MATERIAL FOR THE TASK:
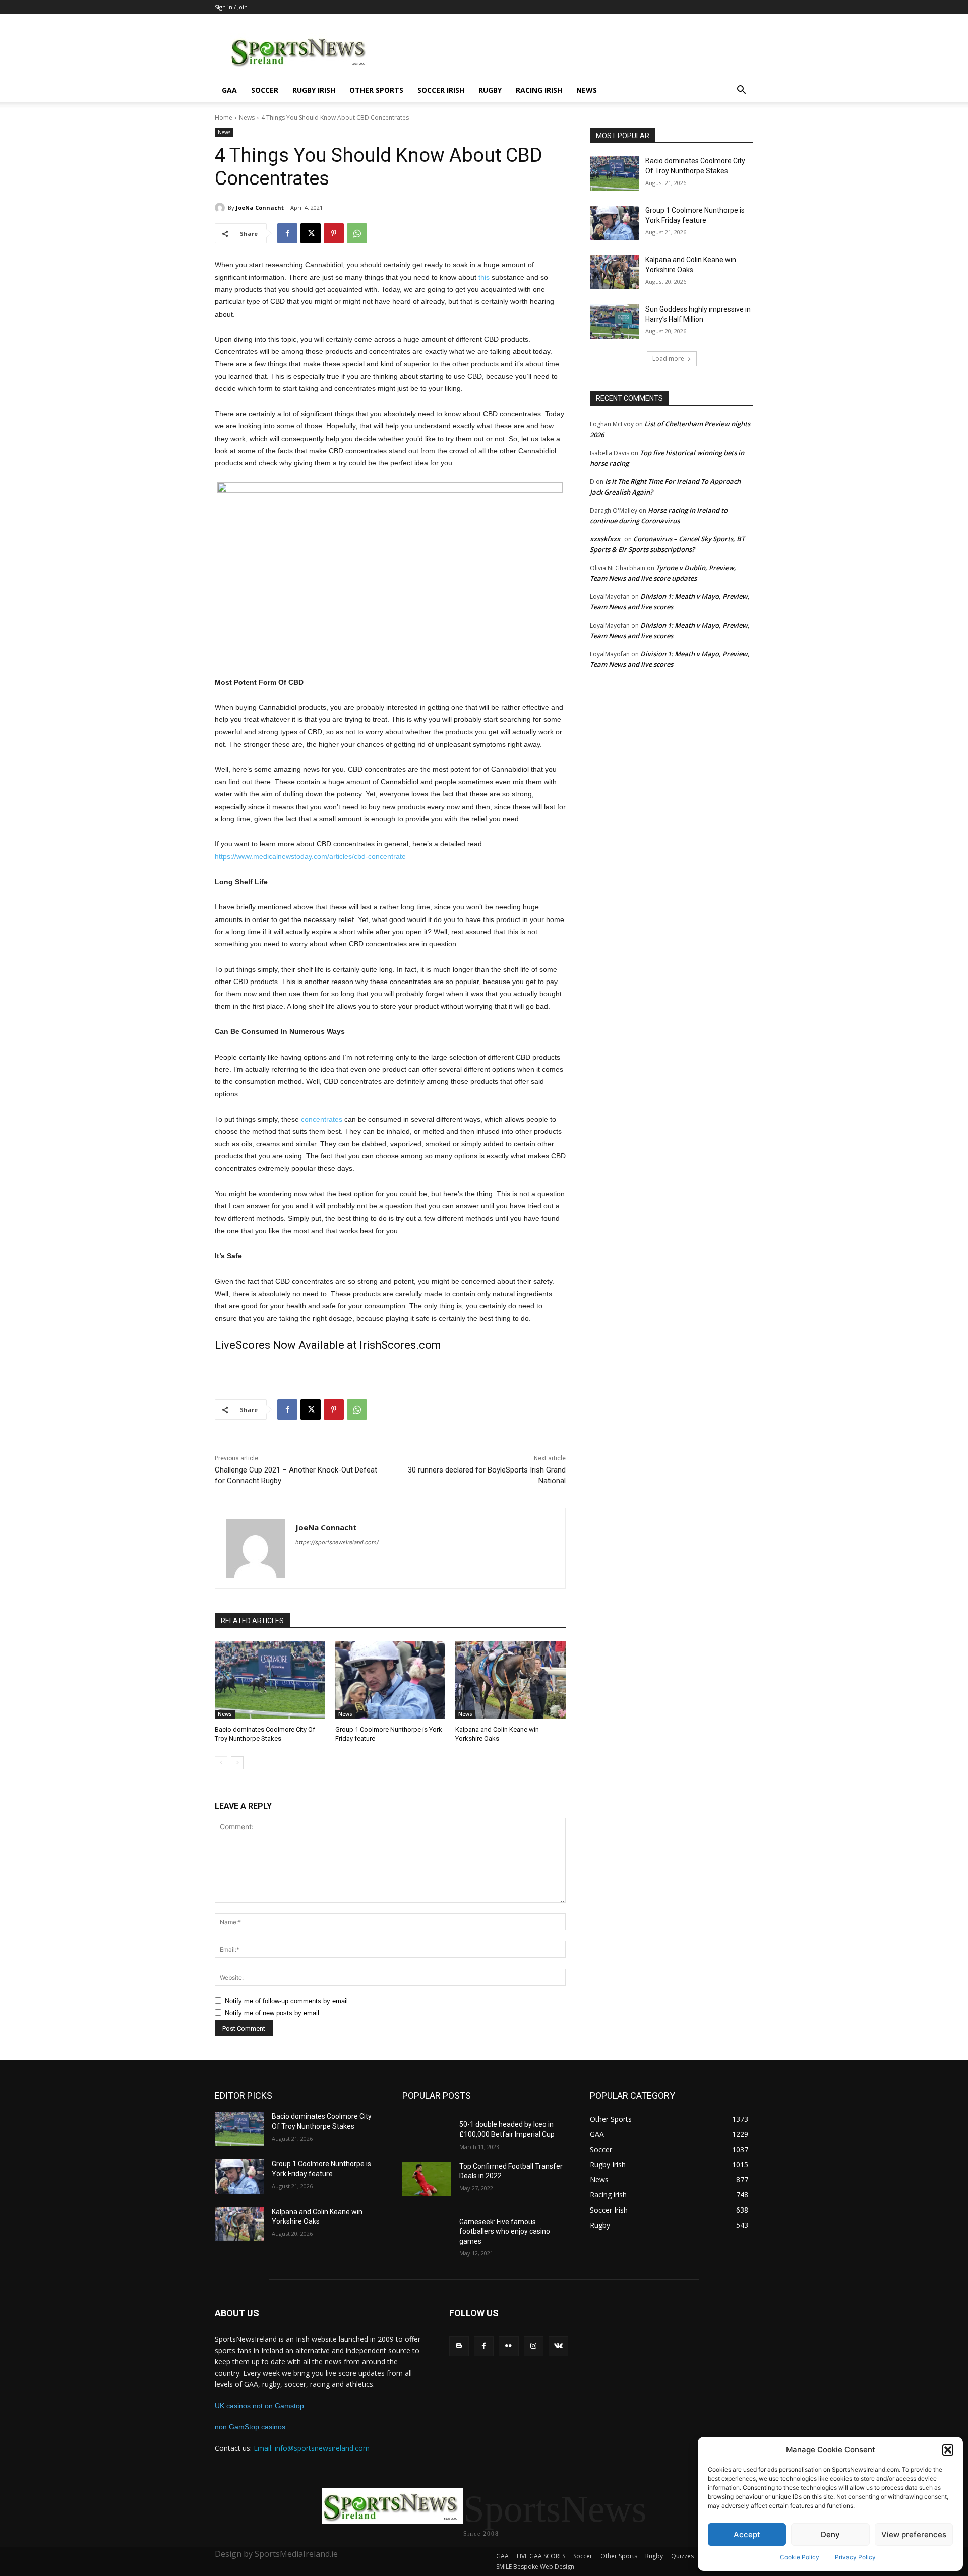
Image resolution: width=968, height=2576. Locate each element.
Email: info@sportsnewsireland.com (312, 2448)
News (586, 90)
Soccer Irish (440, 90)
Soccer (264, 90)
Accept (747, 2534)
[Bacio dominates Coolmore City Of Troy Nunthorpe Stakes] (270, 1680)
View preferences (913, 2534)
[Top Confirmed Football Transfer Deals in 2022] (426, 2179)
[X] (310, 233)
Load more (668, 358)
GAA (229, 90)
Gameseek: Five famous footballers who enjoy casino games (504, 2231)
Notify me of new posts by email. (273, 2013)
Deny (830, 2534)
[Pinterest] (334, 233)
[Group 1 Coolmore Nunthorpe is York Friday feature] (390, 1680)
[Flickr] (508, 2346)
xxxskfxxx (605, 538)
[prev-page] (221, 1762)
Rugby (490, 90)
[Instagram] (533, 2346)
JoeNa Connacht (260, 207)
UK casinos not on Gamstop (259, 2406)
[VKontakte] (558, 2346)
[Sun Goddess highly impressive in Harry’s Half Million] (614, 321)
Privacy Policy (855, 2557)
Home (223, 117)
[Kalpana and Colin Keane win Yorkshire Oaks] (510, 1680)
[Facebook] (287, 233)
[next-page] (237, 1762)
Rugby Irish (313, 90)
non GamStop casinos (250, 2427)
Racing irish (539, 90)
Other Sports (376, 90)
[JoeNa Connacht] (221, 208)
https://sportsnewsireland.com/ (337, 1542)
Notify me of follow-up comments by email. (287, 2001)
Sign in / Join (231, 7)
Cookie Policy (799, 2557)
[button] (948, 2450)
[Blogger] (459, 2346)
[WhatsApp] (357, 233)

BRIEF: Pick out the lines above that hold the string "Notify" and show them.

WRITTEN SOLUTION:
Notify me of new posts by email. (273, 2013)
Notify me of follow-up comments by email. (287, 2001)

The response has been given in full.